Task directions | Copy the lines from the one containing "This screenshot has width=1429, height=772." through the one containing "click(x=727, y=242)", swapping "notifications" for "alerts" and leaving everything else unchanged.

=== Dataset content ===

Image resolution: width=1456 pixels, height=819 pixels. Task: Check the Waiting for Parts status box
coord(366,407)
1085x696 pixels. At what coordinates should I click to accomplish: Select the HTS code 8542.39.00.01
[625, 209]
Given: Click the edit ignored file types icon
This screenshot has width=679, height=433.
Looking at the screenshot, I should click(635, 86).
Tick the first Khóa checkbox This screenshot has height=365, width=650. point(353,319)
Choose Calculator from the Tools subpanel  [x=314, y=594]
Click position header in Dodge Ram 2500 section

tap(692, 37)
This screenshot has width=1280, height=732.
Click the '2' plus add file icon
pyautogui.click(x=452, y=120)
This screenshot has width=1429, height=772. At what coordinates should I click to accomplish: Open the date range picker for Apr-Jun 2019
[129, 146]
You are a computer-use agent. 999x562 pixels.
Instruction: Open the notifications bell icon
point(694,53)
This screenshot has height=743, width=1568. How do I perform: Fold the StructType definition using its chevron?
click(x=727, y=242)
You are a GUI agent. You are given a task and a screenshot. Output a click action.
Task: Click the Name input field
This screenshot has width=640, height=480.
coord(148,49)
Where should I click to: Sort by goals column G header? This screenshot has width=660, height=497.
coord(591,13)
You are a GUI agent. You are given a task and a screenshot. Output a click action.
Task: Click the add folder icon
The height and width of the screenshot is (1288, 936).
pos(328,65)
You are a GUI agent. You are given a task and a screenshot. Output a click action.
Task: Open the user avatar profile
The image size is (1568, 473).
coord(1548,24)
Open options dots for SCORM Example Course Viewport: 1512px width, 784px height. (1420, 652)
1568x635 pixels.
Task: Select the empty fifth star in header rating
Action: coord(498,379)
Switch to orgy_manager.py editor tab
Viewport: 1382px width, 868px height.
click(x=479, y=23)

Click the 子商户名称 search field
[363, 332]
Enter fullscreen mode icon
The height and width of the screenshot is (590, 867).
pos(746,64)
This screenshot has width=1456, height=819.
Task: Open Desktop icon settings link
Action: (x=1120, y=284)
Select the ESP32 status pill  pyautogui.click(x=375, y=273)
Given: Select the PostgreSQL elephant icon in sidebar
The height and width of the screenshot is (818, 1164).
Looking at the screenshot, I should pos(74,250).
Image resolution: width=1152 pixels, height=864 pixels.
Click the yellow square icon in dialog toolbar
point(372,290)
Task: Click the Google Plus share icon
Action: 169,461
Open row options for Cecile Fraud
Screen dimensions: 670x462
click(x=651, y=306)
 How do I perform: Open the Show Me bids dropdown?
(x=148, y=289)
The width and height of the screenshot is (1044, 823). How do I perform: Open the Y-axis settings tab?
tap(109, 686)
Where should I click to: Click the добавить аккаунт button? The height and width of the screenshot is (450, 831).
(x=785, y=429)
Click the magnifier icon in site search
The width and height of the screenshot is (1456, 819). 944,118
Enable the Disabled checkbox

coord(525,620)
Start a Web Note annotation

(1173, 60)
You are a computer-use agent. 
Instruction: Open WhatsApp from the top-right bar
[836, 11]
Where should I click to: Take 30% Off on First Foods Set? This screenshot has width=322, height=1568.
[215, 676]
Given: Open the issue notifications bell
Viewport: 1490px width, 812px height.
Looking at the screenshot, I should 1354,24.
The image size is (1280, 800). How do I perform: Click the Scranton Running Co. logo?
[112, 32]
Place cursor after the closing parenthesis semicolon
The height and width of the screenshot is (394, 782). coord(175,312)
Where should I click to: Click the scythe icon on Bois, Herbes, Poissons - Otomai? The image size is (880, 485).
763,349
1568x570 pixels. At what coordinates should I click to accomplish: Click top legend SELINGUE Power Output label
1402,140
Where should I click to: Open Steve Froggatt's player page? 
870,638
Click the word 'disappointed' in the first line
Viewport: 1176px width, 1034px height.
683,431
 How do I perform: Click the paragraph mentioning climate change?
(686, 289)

===

Response below |
This screenshot has width=1429, height=772. At what coordinates should I click to accomplish: Open the date range picker for Apr-Jun 2019
[129, 146]
You are a computer-use agent. 999x562 pixels.
Instruction: Open the alerts bell icon
point(694,53)
This screenshot has height=743, width=1568. How do I perform: Fold the StructType definition using its chevron?
click(x=727, y=242)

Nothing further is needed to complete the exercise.